Les membres devaient recueillir une somme de 140 000 $ auprès des communautés de Saint-Pierre-les-Becquets et de Sainte-Cécile-de-Lévrard, en parts sociales ou en commandites, pour obtenir l'appui des partenaires financiers et ouvrir l'épicerie. Or, selon l'initiateur du projet et maire de Saint-Pierre-les-Becquets, Jean-Guy Paré, la coopérative avait déjà amassé près de 150 000 $, la semaine dernière. Depuis la création du groupe, plus de 350 foyers sont devenus membres, actifs ou non.

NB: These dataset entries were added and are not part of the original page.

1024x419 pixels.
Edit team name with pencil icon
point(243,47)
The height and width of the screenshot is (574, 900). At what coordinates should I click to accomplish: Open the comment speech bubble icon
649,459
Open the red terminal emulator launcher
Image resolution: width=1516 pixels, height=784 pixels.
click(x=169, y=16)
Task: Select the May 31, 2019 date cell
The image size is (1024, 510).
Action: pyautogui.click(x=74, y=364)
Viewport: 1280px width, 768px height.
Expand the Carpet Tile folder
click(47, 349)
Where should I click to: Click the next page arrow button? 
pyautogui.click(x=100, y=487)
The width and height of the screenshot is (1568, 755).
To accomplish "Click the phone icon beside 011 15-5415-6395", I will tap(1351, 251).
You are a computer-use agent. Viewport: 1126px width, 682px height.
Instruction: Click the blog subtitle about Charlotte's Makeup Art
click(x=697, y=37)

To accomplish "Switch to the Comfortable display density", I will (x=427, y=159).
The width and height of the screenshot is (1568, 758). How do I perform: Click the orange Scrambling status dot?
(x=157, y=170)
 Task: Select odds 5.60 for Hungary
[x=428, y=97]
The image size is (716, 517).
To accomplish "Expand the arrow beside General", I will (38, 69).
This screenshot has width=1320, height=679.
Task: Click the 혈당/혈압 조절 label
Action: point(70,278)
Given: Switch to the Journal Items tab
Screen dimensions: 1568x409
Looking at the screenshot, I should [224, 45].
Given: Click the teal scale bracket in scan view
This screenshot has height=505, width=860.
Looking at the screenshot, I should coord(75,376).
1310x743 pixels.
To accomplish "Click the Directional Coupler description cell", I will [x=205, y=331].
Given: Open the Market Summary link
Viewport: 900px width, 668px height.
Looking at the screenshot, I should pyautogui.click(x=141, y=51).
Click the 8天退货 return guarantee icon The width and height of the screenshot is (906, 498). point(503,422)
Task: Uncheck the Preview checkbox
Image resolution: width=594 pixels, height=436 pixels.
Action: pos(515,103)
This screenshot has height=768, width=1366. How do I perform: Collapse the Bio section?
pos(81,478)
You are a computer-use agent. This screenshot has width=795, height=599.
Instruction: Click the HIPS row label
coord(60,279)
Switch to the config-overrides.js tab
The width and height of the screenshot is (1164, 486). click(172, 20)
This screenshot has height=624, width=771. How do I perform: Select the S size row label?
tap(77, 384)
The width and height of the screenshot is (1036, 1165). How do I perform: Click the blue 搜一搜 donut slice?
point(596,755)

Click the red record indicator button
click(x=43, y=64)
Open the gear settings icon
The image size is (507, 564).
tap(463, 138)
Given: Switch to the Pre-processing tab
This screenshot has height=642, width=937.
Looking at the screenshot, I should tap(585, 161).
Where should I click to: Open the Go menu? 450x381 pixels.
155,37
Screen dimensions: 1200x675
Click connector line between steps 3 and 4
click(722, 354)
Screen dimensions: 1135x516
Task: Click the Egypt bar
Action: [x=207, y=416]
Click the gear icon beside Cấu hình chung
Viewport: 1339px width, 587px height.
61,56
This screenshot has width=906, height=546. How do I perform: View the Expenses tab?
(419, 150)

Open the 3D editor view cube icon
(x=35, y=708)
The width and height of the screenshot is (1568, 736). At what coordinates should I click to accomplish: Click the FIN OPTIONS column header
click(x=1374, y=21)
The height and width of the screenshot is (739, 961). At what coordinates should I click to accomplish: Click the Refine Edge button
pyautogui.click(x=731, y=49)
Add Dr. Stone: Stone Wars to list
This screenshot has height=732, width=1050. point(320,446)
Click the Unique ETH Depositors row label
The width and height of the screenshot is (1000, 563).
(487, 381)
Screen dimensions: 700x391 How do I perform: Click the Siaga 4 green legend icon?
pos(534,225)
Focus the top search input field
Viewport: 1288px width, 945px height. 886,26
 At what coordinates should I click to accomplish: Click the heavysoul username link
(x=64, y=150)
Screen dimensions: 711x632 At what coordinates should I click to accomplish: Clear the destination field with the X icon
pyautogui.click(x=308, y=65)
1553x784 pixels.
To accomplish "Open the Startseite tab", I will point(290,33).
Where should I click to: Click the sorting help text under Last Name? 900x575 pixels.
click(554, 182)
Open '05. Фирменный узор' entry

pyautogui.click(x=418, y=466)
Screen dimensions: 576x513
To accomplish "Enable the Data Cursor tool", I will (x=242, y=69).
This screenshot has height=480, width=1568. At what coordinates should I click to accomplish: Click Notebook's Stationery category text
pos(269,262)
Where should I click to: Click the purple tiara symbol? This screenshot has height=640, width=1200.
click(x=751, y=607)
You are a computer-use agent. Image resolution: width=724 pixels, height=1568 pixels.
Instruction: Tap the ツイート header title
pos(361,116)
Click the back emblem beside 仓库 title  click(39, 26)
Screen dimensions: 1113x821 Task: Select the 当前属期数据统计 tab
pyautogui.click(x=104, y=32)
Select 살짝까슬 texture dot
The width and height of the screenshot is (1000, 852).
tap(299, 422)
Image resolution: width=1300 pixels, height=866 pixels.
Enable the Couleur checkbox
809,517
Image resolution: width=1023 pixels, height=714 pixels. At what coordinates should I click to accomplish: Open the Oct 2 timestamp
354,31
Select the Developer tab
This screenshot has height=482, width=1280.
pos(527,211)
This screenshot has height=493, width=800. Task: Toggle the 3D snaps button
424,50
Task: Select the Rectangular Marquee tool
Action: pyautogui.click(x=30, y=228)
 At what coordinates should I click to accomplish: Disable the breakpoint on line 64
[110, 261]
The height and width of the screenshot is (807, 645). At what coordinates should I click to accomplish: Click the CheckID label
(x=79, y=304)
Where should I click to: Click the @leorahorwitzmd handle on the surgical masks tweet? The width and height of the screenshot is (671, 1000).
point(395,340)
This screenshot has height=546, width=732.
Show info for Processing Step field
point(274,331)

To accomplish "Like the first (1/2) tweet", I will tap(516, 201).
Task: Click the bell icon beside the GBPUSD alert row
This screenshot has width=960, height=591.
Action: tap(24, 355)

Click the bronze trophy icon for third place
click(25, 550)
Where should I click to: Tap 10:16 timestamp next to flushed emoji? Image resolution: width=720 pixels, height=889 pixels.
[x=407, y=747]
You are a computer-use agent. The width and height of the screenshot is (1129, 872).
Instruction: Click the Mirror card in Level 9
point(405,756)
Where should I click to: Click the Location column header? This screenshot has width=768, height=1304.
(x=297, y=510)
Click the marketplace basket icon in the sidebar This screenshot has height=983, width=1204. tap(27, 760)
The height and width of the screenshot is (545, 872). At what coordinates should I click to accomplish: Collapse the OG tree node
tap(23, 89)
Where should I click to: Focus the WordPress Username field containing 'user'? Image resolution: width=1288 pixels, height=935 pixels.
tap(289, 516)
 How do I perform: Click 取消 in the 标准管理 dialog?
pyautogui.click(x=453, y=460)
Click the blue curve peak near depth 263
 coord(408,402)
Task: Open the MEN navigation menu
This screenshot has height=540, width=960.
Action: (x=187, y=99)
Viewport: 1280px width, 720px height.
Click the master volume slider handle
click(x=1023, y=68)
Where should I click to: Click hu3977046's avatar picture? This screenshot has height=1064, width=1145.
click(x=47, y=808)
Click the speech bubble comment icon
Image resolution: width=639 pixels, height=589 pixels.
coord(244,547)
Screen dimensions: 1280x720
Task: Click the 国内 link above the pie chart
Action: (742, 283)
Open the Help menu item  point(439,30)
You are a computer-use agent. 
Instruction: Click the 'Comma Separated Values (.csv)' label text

Afin de mettre leur projet sur pied, les membres ont créé un comité de financement en avril dernier. Ils ont donc tenté d'informer les citoyens et de recruter le plus grand nombre de personnes au sein de la Coopérative. Du 15 au 18 mai, ils ont visité plus de 600 familles dans les municipalités ciblées.
M. Paré est très heureux de la solidarité de ses citoyens dans ce dossier. «La nouvelle épicerie sera importante pour l'économie locale, puisque nous récupérerons les 16 emplois perdus avec la fermeture de l'ancien marché d'alimentation. Ce chiffre semble minime, mais il est très important pour une petite municipalité comme Saint-Pierre-les-Becquets», affirme-t-il.
D'après le maire, cette mobilisation démontre que les habitants de sa municipalité sont combatifs. «Quand nous croyons à quelque chose, nous nous impliquons sans relâche et dans la majorité des cas, nous obtenons ce que nous voulons. D'ailleurs, la population avait fait la même chose pour la construction de l'aréna, il y a quelques années.»
Depuis environ 38 ans, le marché d'alimentation Mayrand était présent à Saint-Pierre-les-Becquets Jusqu'à sa fermeture, le 4 avril. Le propriétaire, Jean-Noël Mayrand, a alors pris sa retraite et les acheteurs potentiels n'ont pu s'entendre avec le distributeur. Depuis ce temps, les gens se rendaient à Gentilly ou à Deschaillons-sur-Saint-Laurent, situés à quelques dizaines de kilomètres, pour faire leurs provisions. «Ils sont très révoltés par cette situation. Avec le prix de l'essence, un voyage aller-retour pour faire l'épicerie est dispendieux et plusieurs personnes dans le village n'ont pas de voitures. Ces derniers doivent donc s'organiser pour faire le trajet avec leurs proches», explique Jean-Guy Paré.
La Coopérative de solidarité alimentaire poursuivra ses activités de financement au cours des deux prochains mois, puisque le projet est estimé à 550 000$. Les membres espèrent que le marché d'alimentation, sous la bannière Bonichoix, ouvrira vers la fin juillet.